┏━━

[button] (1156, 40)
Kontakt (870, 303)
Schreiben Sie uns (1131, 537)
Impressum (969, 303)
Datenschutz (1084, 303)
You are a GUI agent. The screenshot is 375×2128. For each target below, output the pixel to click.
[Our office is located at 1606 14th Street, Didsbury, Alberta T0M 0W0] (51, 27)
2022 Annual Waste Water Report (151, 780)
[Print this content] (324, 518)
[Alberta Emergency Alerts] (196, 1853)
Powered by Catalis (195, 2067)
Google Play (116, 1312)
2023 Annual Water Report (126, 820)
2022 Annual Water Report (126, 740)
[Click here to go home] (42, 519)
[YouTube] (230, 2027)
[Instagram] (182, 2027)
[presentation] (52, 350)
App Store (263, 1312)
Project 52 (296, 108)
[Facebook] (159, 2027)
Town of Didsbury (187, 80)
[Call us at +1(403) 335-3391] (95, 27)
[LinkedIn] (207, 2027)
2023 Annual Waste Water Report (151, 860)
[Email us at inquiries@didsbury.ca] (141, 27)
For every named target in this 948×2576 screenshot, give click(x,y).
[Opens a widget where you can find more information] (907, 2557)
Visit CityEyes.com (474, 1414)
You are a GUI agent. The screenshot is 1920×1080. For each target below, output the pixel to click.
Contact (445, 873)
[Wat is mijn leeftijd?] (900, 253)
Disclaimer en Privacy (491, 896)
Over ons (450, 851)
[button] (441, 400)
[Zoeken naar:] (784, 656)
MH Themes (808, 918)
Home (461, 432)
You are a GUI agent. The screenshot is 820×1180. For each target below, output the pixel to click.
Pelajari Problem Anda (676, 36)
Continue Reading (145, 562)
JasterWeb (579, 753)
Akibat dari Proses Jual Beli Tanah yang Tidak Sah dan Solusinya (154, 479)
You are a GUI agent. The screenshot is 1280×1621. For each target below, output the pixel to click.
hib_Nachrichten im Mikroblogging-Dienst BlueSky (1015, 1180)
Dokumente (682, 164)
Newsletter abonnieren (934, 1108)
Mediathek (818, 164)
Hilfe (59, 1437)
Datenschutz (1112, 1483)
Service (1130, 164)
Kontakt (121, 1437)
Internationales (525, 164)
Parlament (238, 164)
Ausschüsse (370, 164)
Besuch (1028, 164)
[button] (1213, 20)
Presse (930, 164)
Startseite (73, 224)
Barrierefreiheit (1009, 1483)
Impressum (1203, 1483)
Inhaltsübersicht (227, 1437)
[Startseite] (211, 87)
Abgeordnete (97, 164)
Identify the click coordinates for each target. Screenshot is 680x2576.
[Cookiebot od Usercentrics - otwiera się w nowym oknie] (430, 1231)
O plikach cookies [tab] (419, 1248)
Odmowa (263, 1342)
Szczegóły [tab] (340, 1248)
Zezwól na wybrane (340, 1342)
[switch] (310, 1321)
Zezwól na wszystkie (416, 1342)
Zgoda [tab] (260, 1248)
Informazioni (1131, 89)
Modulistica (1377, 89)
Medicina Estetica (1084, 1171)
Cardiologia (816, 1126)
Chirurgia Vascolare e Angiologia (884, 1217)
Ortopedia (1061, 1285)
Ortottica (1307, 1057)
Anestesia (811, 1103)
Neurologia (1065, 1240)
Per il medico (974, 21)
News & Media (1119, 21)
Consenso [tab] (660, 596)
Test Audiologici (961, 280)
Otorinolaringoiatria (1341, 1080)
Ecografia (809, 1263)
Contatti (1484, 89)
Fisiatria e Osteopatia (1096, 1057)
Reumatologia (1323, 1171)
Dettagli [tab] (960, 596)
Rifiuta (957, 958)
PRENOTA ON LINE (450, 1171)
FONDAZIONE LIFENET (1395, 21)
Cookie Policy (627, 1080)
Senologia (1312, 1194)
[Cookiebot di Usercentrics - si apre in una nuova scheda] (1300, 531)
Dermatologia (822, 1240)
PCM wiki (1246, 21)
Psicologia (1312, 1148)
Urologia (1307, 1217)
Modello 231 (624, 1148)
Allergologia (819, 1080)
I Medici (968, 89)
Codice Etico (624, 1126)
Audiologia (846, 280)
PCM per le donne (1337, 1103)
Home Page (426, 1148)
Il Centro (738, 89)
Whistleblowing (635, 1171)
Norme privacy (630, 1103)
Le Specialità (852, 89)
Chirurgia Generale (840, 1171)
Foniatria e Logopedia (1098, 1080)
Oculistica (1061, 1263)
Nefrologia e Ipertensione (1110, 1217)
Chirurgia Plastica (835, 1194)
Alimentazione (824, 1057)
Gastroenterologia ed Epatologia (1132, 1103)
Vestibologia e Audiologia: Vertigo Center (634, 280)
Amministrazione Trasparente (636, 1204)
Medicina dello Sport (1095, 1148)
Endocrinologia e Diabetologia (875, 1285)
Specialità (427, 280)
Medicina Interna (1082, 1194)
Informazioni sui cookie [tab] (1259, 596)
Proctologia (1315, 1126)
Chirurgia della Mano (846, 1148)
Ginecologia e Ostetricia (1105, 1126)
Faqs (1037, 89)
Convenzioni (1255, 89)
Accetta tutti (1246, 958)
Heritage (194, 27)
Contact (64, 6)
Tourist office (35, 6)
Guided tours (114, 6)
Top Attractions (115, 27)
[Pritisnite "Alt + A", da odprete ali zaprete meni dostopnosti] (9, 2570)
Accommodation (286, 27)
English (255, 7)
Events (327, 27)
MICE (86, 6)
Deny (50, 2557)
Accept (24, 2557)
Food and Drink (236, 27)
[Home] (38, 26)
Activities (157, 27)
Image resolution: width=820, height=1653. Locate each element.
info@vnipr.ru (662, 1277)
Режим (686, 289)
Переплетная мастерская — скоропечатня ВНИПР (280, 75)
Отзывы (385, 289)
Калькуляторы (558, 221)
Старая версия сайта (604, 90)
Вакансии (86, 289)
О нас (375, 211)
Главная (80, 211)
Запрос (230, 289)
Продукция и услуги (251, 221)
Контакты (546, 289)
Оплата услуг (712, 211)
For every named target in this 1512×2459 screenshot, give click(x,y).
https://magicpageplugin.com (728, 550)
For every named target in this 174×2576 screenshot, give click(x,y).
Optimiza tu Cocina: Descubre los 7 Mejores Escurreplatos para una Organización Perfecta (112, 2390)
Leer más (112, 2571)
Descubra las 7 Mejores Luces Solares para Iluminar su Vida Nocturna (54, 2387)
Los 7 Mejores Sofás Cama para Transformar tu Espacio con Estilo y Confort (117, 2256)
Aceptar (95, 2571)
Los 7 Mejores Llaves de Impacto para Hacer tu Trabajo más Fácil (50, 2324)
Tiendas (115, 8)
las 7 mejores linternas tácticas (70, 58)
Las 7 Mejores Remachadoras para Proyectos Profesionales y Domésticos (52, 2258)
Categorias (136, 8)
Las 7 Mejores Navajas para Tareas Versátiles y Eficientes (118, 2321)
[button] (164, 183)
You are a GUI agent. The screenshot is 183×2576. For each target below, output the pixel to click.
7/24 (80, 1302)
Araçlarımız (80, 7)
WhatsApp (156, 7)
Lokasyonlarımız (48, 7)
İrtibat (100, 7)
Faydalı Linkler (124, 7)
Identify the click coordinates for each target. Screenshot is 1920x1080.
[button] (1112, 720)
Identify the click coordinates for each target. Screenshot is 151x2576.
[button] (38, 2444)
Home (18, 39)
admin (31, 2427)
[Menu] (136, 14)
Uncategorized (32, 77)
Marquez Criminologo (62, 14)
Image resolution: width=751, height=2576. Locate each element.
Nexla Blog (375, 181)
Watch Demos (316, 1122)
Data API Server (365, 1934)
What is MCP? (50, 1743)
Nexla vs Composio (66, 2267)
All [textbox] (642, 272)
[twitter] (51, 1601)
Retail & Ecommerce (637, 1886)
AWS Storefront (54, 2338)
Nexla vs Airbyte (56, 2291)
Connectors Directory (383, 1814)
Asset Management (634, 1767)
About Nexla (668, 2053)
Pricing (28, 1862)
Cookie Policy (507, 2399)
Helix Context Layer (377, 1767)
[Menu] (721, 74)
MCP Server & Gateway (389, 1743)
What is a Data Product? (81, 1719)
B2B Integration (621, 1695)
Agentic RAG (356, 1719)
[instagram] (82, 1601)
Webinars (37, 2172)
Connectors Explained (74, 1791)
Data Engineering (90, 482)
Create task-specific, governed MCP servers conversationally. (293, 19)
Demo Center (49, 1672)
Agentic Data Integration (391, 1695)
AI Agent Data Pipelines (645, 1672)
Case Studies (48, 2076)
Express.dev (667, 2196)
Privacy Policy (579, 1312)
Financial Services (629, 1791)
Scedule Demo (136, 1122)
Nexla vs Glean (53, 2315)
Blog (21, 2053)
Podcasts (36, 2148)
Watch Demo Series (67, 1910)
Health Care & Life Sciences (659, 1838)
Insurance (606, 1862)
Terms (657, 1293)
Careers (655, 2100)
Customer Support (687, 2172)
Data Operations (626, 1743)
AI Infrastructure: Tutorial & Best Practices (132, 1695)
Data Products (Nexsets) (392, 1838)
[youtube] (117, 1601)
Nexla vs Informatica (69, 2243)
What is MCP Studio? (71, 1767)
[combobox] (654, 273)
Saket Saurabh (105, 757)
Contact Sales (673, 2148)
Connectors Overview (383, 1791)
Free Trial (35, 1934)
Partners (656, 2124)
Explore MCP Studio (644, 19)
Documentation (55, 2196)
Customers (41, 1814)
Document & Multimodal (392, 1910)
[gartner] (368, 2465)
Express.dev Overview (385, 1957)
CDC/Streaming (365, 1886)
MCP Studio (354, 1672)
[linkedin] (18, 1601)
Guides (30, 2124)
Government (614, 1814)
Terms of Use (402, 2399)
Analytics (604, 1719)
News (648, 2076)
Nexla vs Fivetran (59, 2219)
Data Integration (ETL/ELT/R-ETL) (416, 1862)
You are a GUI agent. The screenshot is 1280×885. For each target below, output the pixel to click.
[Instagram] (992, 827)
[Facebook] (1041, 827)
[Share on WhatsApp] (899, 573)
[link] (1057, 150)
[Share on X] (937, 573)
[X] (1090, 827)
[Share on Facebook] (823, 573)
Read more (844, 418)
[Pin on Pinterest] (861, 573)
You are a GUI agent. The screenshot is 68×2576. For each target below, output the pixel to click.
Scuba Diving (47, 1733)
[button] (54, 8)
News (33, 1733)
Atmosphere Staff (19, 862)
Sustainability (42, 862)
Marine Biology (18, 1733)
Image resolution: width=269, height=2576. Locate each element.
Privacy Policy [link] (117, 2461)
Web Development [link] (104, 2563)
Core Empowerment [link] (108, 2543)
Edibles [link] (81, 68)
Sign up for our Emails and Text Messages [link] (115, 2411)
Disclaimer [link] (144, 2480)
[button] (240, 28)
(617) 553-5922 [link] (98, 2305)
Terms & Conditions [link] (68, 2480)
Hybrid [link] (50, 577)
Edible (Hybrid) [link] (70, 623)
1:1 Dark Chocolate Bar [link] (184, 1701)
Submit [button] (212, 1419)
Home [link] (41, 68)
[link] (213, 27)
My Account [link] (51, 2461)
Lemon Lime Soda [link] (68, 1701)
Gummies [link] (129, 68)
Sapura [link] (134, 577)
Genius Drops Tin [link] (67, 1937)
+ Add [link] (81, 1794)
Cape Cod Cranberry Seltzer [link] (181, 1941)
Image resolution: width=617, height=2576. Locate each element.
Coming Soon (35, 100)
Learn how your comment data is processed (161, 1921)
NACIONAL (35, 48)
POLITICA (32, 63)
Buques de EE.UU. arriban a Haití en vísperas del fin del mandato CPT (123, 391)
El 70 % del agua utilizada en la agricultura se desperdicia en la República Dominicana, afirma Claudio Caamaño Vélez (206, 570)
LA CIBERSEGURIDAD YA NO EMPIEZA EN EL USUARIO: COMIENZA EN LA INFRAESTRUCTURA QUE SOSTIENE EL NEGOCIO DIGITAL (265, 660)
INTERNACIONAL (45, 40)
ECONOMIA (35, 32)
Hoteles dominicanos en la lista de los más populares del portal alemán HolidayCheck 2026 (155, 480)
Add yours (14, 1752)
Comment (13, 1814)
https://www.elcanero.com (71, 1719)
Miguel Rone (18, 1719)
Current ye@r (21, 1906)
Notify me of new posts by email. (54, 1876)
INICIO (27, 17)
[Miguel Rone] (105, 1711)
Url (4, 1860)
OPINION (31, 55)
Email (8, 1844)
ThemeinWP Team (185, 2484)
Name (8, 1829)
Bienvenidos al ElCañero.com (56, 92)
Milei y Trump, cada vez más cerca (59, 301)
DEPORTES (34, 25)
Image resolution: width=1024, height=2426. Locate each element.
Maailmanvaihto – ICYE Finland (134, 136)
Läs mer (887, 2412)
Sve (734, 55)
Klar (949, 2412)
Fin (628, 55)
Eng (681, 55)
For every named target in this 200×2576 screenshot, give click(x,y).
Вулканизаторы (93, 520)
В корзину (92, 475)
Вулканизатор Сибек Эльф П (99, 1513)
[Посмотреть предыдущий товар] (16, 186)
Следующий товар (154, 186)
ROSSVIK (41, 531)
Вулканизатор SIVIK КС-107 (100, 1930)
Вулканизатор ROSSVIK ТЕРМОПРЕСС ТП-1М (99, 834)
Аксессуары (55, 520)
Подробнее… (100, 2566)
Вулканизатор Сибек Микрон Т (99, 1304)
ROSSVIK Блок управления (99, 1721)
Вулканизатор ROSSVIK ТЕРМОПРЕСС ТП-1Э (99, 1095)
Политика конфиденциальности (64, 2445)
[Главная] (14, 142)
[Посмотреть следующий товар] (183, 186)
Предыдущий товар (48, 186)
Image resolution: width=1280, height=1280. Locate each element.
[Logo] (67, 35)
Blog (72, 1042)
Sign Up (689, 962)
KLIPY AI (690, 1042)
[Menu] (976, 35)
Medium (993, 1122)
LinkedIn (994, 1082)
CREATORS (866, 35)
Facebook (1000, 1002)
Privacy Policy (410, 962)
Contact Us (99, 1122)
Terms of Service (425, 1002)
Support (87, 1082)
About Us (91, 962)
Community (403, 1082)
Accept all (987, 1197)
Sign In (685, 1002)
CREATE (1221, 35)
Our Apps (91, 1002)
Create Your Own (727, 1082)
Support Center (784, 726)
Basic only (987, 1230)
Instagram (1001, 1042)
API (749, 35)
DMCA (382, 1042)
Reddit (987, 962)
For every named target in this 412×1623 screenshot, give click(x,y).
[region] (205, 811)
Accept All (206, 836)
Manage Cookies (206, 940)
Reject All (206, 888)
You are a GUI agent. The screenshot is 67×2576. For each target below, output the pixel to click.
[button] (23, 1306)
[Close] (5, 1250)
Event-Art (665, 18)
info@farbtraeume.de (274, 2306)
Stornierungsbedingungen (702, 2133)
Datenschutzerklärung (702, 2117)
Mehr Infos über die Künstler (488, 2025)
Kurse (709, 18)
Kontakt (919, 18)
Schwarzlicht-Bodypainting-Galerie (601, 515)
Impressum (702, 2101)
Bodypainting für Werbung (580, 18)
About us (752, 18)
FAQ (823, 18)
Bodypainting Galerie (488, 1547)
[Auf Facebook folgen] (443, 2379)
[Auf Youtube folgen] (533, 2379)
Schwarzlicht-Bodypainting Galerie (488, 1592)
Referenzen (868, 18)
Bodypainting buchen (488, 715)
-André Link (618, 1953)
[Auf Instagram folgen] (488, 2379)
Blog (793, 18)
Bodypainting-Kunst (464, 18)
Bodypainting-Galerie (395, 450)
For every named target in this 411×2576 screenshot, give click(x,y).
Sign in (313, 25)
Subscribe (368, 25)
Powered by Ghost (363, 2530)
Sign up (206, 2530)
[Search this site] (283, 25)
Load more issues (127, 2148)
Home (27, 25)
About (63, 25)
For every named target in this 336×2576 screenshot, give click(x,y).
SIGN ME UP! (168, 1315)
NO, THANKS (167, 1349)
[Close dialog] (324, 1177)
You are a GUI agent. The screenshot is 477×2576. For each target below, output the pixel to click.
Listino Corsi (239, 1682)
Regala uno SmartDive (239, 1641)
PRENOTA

┗━━

*What is needed*
From the listing above, output exactly the run of lines that starts with the line containing "MCP Server & Gateway (389, 1743)" and ends with the line containing "Privacy Policy [link] (117, 2461)".

*Answer space*
MCP Server & Gateway (389, 1743)
What is a Data Product? (81, 1719)
B2B Integration (621, 1695)
Agentic RAG (356, 1719)
[instagram] (82, 1601)
Webinars (37, 2172)
Connectors Explained (74, 1791)
Data Engineering (90, 482)
Create task-specific, governed MCP servers conversationally. (293, 19)
Demo Center (49, 1672)
Agentic Data Integration (391, 1695)
AI Agent Data Pipelines (645, 1672)
Case Studies (48, 2076)
Express.dev (667, 2196)
Privacy Policy (579, 1312)
Financial Services (629, 1791)
Scedule Demo (136, 1122)
Nexla vs Glean (53, 2315)
Blog (21, 2053)
Podcasts (36, 2148)
Watch Demo Series (67, 1910)
Health Care & Life Sciences (659, 1838)
Insurance (606, 1862)
Terms (657, 1293)
Careers (655, 2100)
Customer Support (687, 2172)
Data Operations (626, 1743)
AI Infrastructure: Tutorial & Best Practices (132, 1695)
Data Products (Nexsets) (392, 1838)
[youtube] (117, 1601)
Nexla vs Informatica (69, 2243)
What is MCP Studio? (71, 1767)
[combobox] (654, 273)
Saket Saurabh (105, 757)
Contact Sales (673, 2148)
Connectors Overview (383, 1791)
Free Trial (35, 1934)
Partners (656, 2124)
Explore MCP Studio (644, 19)
Documentation (55, 2196)
Customers (41, 1814)
Document & Multimodal (392, 1910)
[gartner] (368, 2465)
Express.dev Overview (385, 1957)
CDC/Streaming (365, 1886)
MCP Studio (354, 1672)
[linkedin] (18, 1601)
Guides (30, 2124)
Government (614, 1814)
Terms of Use (402, 2399)
Analytics (604, 1719)
News (648, 2076)
Nexla vs Fivetran (59, 2219)
Data Integration (ETL/ELT/R-ETL) (416, 1862)
You are a GUI agent. The screenshot is 1280×885. For each target below, output the pixel to click.
[Instagram] (992, 827)
[Facebook] (1041, 827)
[Share on WhatsApp] (899, 573)
[link] (1057, 150)
[Share on X] (937, 573)
[X] (1090, 827)
[Share on Facebook] (823, 573)
Read more (844, 418)
[Pin on Pinterest] (861, 573)
You are a GUI agent. The screenshot is 68×2576. For each target below, output the pixel to click.
Scuba Diving (47, 1733)
[button] (54, 8)
News (33, 1733)
Atmosphere Staff (19, 862)
Sustainability (42, 862)
Marine Biology (18, 1733)
Image resolution: width=269, height=2576. Locate each element.
Privacy Policy [link] (117, 2461)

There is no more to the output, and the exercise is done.